▸ **Given request**: Please pick up the forum thread on listing file types recursively where it stops and write what comes next.

# Start of Document text

LinuxQuestions.org
Download your favorite Linux distribution at LQ ISO.
Go Back   LinuxQuestions.org > Forums > Non-*NIX Forums > Programming
User Name
Password
Programming This forum is for all programming questions.
The question does not have to be directly related to Linux and any language is fair game.

Notices

Reply
 
Search this Thread
Old 08-15-2012, 10:51 AM   #1
dahweeds
LQ Newbie
 
Registered: Nov 2008
Posts: 24

Rep: Reputation: 0
How to list all file types recursively?

# End of Document text
# Start of Record list

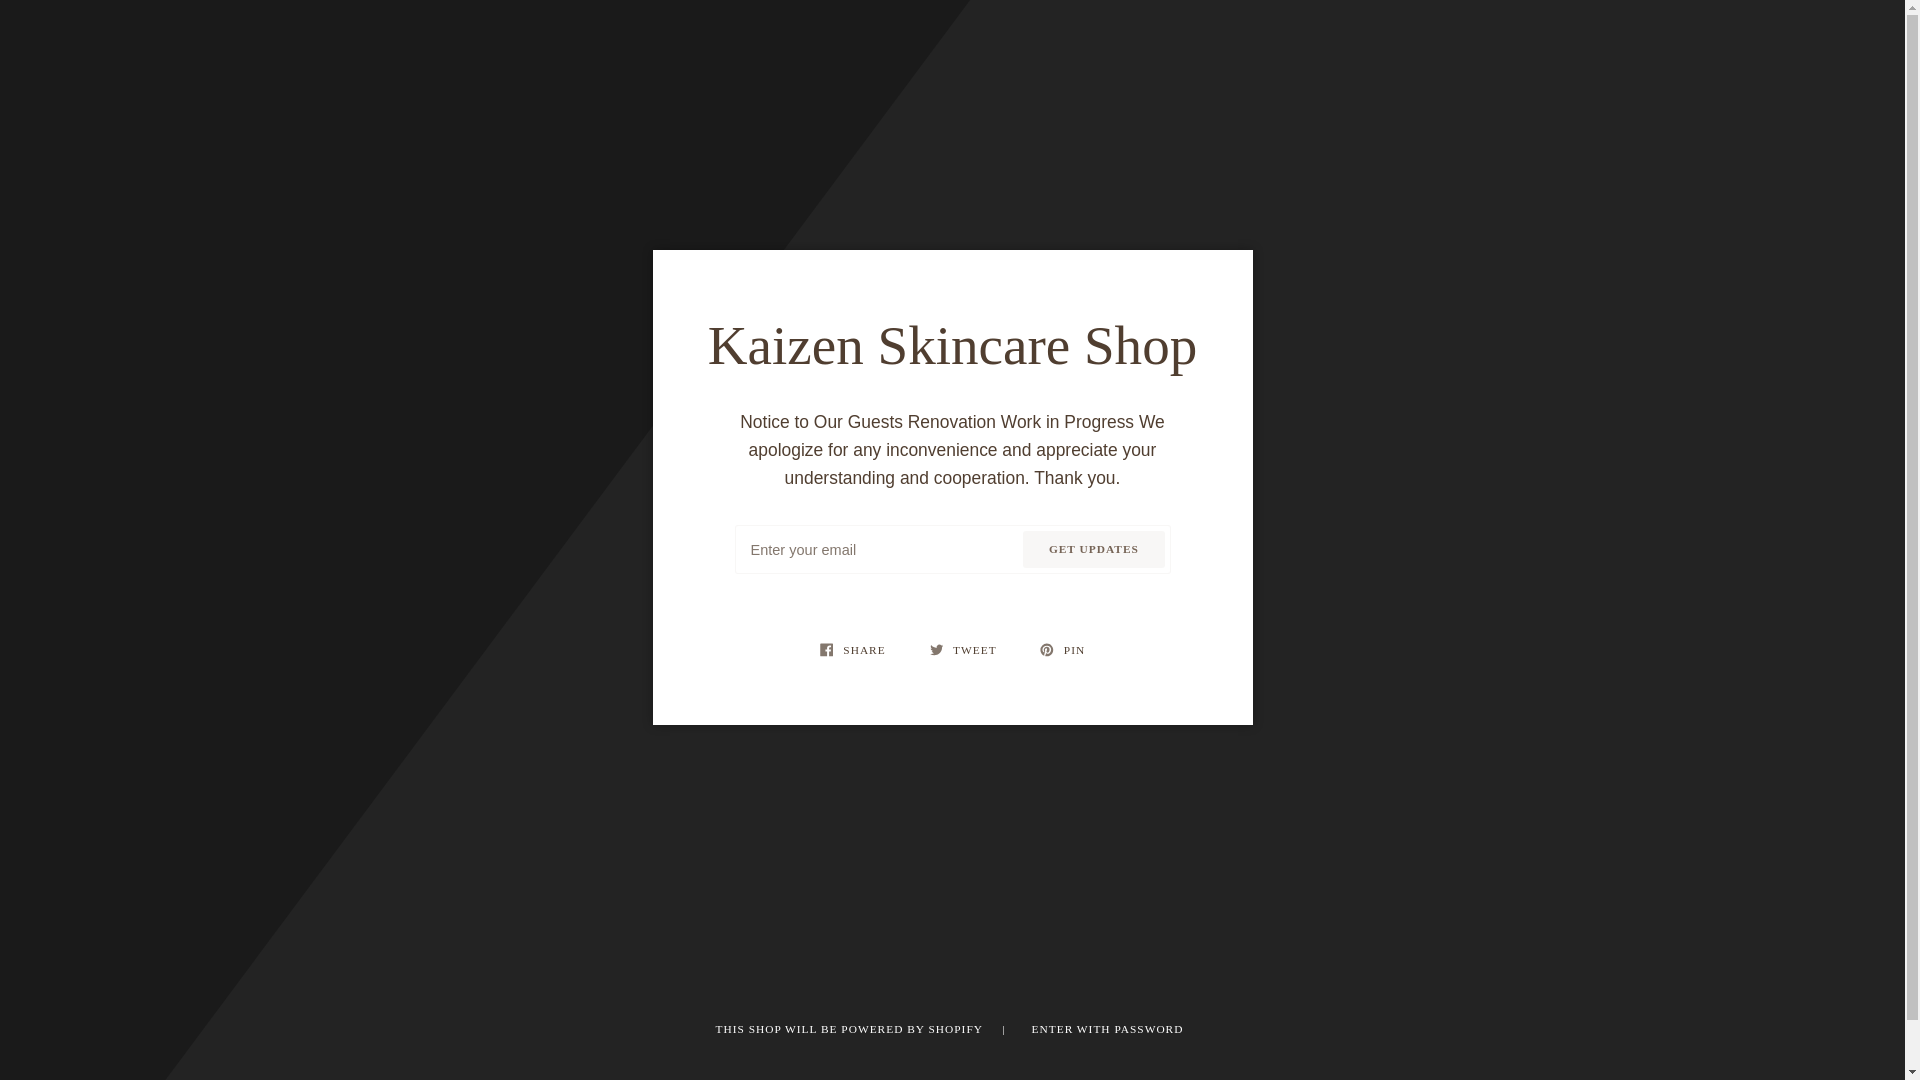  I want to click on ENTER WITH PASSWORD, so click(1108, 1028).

# End of Record list
# Start of Record list

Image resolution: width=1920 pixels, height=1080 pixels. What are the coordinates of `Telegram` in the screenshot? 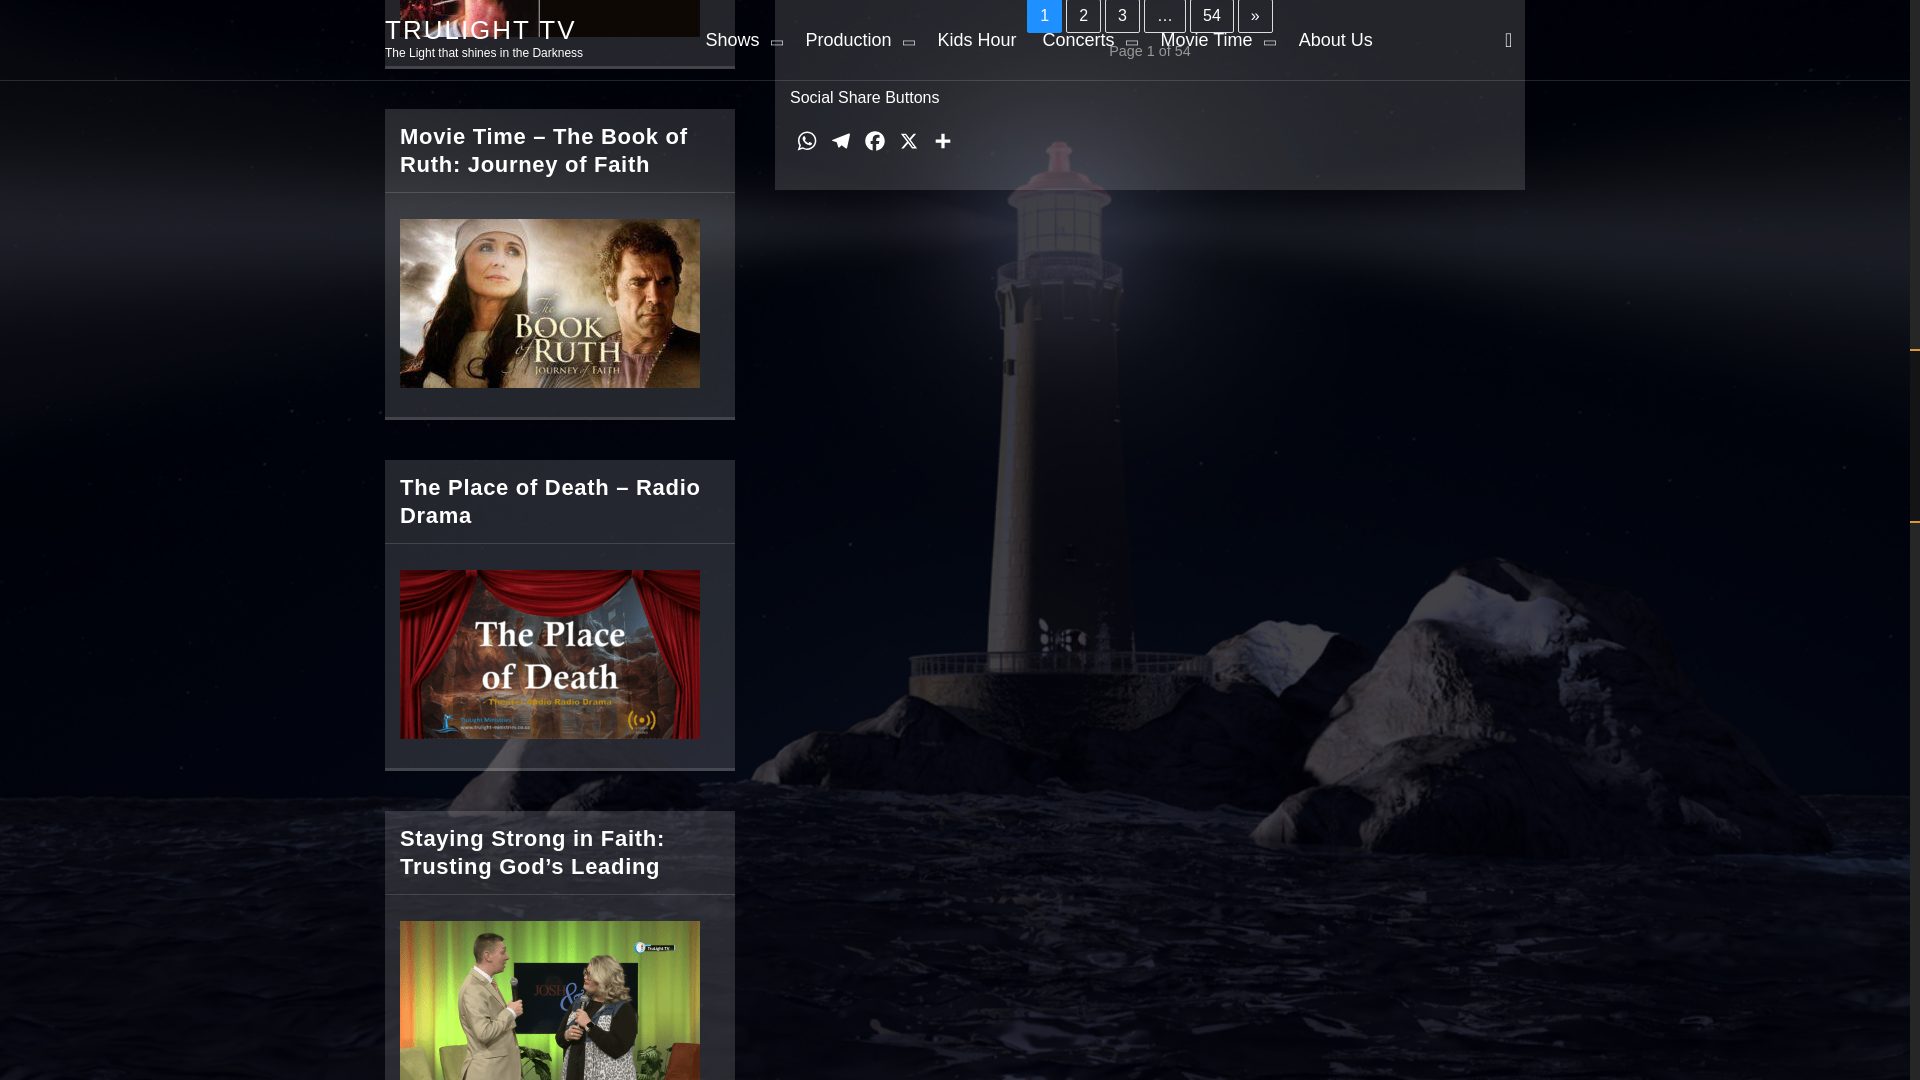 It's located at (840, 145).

# End of Record list
# Start of Record list

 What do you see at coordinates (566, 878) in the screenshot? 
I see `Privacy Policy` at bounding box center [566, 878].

# End of Record list

▸ **Solved problem**:
I'd like to print a list of all file types in the current directory and below. I got this far with a little help from google. I post it since there was not an instant result in my search. Hopefully it will save someone time down the road. Or some better bashers can share a better way

Code:
user@system $ find ./ -type f | awk -F . '{print $NF}' |  sort --unique
css
gif
htaccess
jpg
js
php
png
sql
swf
txt
However, this will sort of crash on the typeless file. Example:

Code:
user@system $ touch install/somefile
user@system $ touch README
user@system $ find   ./ -type f   | awk -F . '{print $NF}' |  sort --unique
css
gif
htaccess
/install/somefile
jpg
js
php
png
/README
sql
swf
txt
So, it takes some other sort to strip the directory parts off the list.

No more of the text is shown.